I feed Orijen 6 fish and Lillys coat just gleams. No dandruff at all.


----------



## vinitarai (Aug 29, 2015)

hi . i am from India and a vegetarian My Rex is 5 years old and has alot of dandruff , he eats rice with chicken and veggies in his meal .. i was told that rice causes dandruff is it true . can i give him fish oil capsules


----------



## Momto2GSDs (Mar 22, 2012)

Hi Vinitarai & Welcome! :welcome:

I'm sorry to say that the diet you are feeding your dog is not complete and lacking vital nutrients.

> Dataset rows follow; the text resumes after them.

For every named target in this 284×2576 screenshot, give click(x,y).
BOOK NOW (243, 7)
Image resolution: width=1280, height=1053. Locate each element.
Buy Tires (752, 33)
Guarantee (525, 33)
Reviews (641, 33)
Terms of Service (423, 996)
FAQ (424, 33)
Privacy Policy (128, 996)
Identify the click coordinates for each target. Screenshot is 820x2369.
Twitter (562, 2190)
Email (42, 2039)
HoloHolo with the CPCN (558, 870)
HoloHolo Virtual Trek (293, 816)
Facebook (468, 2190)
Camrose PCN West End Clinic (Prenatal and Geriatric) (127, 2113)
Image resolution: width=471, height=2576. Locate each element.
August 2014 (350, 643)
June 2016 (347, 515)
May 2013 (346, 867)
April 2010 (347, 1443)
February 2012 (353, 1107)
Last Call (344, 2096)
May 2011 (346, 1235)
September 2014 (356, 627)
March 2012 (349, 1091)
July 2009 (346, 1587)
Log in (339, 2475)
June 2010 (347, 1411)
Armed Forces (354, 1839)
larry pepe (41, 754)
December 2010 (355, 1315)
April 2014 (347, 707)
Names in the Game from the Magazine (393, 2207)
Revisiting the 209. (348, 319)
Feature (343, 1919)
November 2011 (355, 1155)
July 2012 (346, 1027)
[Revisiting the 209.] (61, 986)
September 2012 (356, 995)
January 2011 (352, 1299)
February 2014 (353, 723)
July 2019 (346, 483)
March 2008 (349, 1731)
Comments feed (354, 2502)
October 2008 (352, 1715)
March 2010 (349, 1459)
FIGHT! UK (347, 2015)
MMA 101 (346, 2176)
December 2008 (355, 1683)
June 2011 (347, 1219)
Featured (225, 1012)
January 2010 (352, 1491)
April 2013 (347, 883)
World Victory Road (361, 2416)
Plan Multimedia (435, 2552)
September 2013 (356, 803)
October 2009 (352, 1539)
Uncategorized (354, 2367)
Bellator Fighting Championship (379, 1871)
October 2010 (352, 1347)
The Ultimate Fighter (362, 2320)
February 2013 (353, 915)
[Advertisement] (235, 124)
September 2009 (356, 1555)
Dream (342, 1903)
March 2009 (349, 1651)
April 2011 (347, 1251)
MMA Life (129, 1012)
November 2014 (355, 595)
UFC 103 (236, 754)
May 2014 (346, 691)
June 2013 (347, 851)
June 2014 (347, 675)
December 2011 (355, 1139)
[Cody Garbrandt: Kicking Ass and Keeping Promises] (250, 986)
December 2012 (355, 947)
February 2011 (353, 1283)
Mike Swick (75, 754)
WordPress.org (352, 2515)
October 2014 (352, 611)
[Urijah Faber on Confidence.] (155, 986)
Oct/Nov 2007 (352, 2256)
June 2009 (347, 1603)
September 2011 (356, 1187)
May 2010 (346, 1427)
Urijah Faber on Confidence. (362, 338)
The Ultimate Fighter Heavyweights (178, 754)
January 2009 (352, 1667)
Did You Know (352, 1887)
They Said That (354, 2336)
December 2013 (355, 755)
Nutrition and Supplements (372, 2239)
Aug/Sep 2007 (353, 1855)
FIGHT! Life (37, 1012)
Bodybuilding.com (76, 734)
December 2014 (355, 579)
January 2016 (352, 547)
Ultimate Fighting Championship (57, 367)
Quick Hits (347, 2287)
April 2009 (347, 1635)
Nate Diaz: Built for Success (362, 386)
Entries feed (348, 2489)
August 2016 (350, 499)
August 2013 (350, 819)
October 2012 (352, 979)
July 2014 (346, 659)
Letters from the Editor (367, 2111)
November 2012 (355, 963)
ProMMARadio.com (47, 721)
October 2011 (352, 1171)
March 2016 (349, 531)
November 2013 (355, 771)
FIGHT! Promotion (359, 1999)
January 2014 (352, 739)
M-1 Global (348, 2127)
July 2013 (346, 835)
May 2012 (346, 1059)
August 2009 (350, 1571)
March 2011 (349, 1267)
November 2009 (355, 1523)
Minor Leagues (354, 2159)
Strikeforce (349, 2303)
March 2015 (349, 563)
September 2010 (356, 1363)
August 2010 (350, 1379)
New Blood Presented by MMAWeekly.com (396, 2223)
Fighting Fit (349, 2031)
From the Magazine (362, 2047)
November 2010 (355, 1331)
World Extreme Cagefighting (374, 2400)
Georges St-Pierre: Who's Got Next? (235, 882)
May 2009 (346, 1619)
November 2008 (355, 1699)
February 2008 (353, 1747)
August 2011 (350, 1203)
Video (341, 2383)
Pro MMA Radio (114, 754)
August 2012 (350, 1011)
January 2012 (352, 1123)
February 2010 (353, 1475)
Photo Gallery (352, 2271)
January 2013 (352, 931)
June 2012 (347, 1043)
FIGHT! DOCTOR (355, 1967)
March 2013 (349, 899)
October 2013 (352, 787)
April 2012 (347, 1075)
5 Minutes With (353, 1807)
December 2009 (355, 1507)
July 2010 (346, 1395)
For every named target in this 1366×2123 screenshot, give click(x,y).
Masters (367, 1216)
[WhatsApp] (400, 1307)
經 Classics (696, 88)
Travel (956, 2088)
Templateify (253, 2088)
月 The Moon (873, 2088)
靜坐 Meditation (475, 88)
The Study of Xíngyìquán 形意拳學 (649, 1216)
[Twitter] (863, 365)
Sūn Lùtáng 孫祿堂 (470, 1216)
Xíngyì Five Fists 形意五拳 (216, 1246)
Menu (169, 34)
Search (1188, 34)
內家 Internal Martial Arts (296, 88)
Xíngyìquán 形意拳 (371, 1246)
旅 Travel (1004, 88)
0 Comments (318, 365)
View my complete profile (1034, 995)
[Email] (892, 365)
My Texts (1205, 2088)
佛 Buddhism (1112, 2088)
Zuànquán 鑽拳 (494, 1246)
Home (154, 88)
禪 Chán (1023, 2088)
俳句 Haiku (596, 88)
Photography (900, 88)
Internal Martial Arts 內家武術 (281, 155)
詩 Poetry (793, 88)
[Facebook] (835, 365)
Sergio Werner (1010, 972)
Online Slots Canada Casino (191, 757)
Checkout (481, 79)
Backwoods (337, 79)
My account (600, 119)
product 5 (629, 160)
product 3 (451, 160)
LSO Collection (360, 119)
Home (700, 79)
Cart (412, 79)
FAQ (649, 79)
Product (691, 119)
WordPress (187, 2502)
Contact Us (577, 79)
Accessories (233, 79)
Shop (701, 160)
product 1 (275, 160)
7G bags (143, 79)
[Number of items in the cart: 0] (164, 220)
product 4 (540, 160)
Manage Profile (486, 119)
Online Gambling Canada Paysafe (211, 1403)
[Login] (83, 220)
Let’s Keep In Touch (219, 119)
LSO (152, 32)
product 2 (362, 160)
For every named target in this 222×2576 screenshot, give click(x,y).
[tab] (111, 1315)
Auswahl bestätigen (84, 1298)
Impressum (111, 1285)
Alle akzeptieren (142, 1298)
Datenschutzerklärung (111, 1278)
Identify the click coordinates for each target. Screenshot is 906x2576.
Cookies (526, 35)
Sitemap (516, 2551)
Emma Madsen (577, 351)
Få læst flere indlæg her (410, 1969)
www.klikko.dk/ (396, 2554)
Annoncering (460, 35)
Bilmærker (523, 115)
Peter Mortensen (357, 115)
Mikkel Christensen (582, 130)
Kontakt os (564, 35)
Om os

If he is sensitive to grains, rice could be the problem but I really think is because he does not have *a balanced diet which is key for growth and development.*

This site has dog kibble available in India. I would suggest the Farmina ND or the Solid Gold for proper balanced nutrition. These 2 have better quality ingredients than any other kibbles in your country. I urge you to choose one of these for your dog, or he could be facing major health problems in the future. Dry Dog Food 
If you like giving your dog "real food" (a lot of us on here feed raw food diets) you can give her a little chicken and vegetables as a treat!

Yes, you can add a high quality Salmon Oil to his diet which will help his skin and also has the Omega/fatty acid in it that he really needs.

Good Luck!
Moms


----------